The Siba culture (四坝文化), also called Huoshaogou culture (火烧沟), was a Bronze Age archaeological culture that flourished circa 1900 to 1500 BC in the Hexi Corridor, in Gansu Province of Northwest China. It was discovered in 1984 at Sibatan in Shandan County. Siba type pottery vessels are different from the others in Gansu. Siba produced painted pottery with coloured decorations; these were painted after the vessels had been fired. Similar pottery was used by the Tianshanbeilu culture at Hami basin to the west.

==Characteristics==
The Siba engaged in agricultural activities like millet farming and pig farming. Their metallurgy was highly developed.

Siba culture is found mainly to the west of the Gansu corridor. The locations are found at Yongchang, Minyue, Jiuquan, Yumen counties, and others. Siba culture is bordered by the Qijia culture to the east.
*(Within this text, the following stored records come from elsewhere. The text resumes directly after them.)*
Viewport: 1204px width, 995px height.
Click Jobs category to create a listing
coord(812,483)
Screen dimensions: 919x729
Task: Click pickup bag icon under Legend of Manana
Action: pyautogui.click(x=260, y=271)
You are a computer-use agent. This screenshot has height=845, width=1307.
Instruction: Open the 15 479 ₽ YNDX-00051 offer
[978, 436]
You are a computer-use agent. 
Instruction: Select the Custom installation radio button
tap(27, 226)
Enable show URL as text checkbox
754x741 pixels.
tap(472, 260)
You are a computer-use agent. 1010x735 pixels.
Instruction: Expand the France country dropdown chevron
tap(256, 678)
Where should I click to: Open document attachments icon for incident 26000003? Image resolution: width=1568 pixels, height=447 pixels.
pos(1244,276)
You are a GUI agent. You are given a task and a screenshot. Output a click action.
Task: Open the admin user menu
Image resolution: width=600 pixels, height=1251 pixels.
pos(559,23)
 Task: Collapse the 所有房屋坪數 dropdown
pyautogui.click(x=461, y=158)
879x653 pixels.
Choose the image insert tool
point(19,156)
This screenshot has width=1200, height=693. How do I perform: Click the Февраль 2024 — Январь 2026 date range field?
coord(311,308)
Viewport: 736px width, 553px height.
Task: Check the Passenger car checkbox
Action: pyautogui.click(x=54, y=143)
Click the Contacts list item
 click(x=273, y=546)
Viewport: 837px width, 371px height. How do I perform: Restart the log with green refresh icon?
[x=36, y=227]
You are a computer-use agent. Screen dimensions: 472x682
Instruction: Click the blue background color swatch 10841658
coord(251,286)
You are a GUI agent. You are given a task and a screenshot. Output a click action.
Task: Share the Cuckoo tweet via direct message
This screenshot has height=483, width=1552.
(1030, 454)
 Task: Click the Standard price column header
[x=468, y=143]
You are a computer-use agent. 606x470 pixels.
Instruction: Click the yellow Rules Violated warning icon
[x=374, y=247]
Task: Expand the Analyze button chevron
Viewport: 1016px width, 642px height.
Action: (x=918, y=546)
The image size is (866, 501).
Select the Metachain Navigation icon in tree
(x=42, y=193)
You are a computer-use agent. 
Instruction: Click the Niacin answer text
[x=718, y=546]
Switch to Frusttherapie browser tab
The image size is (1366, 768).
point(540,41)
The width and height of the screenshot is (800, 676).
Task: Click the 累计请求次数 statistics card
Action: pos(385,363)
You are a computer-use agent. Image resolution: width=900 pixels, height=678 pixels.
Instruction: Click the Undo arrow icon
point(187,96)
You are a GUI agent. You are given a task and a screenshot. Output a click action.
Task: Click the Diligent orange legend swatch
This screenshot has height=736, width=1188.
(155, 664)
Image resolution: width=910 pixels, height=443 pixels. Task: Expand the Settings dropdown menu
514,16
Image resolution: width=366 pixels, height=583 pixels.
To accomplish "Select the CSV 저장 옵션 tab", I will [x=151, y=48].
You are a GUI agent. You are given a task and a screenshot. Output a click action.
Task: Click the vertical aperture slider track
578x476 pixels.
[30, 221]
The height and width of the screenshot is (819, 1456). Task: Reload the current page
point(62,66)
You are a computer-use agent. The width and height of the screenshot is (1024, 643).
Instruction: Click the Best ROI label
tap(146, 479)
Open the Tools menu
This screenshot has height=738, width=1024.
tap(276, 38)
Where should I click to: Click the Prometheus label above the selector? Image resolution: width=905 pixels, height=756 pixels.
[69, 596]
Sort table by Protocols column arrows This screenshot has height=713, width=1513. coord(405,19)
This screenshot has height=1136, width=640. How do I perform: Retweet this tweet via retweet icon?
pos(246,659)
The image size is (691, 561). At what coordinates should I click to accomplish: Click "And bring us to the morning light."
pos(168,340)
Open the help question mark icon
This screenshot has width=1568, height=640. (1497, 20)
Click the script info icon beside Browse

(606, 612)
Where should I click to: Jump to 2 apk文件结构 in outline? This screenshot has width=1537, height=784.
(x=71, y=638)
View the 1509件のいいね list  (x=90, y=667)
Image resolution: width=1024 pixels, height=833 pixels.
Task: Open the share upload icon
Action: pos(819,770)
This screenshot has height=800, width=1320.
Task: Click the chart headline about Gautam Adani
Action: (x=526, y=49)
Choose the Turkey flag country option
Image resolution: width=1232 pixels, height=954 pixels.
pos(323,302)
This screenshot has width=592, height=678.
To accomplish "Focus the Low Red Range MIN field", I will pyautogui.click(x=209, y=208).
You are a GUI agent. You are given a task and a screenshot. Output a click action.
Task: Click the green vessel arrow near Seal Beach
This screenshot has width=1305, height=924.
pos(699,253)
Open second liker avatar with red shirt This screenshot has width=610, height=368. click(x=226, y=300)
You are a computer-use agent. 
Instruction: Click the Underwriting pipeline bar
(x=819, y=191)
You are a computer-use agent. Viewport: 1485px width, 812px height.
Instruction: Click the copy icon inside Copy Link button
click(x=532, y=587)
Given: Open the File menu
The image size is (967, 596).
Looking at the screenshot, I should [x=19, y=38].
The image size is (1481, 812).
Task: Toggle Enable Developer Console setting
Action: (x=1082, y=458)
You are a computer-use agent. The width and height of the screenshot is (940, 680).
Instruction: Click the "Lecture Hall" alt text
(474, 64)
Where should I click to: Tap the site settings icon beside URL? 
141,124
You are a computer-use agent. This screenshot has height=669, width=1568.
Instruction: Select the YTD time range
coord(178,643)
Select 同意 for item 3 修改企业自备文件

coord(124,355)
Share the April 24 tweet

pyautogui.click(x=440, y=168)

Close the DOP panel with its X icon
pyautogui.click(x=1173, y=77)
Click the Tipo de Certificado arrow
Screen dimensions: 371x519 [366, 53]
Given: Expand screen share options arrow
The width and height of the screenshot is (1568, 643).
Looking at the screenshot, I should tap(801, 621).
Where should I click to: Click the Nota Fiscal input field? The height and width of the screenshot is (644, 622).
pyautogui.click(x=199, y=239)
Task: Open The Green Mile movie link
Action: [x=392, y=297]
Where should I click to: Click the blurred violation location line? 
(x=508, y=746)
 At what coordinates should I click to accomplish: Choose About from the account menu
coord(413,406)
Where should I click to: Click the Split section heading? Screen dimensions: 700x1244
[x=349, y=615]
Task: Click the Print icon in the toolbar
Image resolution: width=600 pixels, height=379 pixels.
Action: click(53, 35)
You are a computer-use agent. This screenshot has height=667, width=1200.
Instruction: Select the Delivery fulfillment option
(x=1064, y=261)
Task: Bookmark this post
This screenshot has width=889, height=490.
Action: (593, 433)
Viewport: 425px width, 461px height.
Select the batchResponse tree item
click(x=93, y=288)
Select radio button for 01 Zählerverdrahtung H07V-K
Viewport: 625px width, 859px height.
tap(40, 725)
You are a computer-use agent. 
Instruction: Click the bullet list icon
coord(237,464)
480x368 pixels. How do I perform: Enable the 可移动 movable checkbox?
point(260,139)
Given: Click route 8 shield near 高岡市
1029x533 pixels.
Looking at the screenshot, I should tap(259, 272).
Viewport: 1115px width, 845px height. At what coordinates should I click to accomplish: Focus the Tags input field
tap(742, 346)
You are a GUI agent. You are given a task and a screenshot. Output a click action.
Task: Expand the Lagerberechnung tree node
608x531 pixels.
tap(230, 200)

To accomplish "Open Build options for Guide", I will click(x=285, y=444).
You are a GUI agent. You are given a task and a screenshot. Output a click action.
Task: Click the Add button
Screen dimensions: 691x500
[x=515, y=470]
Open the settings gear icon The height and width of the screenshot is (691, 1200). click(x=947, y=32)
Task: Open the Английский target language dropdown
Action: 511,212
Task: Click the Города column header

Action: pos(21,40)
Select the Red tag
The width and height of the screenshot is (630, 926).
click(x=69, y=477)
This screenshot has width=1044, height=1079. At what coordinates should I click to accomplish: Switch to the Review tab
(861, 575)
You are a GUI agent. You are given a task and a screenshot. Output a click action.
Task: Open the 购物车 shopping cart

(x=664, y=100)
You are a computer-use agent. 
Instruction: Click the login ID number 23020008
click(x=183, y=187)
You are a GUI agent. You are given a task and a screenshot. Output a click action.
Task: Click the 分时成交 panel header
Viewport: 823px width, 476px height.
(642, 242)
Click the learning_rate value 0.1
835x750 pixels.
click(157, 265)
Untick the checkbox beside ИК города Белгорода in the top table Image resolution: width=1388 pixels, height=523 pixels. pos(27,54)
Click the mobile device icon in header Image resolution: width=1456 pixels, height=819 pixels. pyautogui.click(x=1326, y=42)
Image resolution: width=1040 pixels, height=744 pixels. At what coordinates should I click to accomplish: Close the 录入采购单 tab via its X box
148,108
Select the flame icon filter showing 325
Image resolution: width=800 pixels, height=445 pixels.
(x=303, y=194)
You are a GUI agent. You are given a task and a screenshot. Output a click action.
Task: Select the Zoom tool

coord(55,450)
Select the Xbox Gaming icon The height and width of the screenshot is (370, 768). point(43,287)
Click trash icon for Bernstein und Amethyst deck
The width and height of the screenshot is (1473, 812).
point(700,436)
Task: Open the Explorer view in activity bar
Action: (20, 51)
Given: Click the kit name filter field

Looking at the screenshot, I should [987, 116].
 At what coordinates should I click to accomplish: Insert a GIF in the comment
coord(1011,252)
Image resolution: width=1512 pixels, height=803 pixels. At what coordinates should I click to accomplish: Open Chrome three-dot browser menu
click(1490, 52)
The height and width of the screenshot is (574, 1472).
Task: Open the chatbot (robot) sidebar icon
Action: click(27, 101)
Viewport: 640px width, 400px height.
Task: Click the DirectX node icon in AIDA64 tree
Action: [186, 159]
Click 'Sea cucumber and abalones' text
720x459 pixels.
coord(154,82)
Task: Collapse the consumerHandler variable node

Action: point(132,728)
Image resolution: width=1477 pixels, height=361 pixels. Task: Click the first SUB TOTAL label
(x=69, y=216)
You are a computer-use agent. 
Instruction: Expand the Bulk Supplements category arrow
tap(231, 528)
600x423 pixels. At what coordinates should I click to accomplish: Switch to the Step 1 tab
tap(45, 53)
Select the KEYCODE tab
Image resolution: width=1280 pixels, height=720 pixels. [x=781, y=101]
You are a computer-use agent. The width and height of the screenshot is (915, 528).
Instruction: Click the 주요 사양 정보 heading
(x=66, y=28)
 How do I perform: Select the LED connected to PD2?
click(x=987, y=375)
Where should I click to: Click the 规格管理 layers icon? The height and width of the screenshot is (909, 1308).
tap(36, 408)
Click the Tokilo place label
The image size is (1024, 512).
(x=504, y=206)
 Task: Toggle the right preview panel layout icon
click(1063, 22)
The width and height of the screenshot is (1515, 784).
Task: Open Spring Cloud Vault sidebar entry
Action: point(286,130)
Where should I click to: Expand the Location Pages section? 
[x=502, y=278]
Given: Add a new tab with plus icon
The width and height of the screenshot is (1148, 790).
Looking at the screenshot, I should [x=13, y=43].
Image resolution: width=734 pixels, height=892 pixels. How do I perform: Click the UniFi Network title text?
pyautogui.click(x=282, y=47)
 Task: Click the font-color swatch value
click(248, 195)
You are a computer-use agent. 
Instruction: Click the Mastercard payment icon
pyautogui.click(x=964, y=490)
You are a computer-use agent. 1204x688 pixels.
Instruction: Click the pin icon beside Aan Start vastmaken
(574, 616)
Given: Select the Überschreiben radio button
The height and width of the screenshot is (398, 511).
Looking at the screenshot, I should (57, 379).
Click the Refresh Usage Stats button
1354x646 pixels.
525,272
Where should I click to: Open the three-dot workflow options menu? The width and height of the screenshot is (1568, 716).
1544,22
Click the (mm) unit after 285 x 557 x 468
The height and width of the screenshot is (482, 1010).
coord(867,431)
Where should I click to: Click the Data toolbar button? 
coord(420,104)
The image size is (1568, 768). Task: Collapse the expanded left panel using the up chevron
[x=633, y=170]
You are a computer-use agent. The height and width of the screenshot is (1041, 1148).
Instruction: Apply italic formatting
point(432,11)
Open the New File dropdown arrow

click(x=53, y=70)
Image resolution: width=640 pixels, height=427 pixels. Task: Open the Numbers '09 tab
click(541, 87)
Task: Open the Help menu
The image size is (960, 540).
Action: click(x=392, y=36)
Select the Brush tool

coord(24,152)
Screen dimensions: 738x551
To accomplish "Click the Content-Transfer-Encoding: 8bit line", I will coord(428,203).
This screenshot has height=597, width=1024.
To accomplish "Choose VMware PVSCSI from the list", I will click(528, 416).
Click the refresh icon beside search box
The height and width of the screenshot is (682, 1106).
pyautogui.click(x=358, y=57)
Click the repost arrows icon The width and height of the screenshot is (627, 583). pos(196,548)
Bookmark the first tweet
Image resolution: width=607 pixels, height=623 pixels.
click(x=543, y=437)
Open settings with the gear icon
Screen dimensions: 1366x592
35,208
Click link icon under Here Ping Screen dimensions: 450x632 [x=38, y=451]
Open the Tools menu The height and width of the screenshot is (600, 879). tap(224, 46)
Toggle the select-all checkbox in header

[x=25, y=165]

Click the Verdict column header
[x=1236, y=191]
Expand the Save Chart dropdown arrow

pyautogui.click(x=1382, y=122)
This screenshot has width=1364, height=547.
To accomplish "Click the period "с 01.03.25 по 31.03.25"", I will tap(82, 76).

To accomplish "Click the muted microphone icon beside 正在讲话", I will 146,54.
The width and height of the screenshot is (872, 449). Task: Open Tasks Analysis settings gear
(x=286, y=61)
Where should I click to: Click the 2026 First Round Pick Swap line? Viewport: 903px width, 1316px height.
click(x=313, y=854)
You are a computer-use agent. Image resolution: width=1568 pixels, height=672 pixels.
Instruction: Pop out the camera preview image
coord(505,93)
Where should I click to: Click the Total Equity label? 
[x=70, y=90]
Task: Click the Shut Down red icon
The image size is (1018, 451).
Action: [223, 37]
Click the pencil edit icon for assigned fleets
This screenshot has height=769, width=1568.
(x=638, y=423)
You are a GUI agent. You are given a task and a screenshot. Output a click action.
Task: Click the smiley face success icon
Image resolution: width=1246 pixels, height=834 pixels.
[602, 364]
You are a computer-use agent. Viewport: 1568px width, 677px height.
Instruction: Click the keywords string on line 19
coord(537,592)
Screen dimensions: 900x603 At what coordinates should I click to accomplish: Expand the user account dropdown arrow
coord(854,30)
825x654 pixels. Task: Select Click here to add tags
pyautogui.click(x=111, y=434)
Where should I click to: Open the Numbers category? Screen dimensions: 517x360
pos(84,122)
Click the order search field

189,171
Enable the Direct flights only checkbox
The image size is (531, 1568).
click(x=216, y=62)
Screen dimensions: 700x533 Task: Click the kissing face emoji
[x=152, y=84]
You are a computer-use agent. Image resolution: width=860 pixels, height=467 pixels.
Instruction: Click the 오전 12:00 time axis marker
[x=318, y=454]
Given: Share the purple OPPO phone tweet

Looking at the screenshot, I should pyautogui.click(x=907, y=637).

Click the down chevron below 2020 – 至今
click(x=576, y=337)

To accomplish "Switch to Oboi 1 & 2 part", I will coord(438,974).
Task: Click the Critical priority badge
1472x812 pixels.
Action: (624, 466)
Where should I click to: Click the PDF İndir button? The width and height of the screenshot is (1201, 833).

The later period of Qijia is very close to Siba culture. The Siba culture may have developed independently.

The site of Ganguya in Jiuquan has been excavated.

Significant differences have been observed in the comparison of the burial customs and artifacts in the three sites excavated: Donghuishan, Huoshaogou and Ganguya.

"During the first two periods of the [Donghuishan] Cemetery, there were only arsenical copper articles, but by the third period, bronze articles came into being. In the Ganguya Cemetery which was later than the Donghuishan Cemetery, more than sixty-five percent of the copper samples was tested bronze articles."

==Influences==
Siba culture played an intermediary role between the cultures to the east and west. There were also contacts with the Eurasian steppe. Research indicates that there was close interaction between agricultural and pastoral/hunting communities in this wide geographical area; pastoral/hunting communities also possessed many metal artefacts.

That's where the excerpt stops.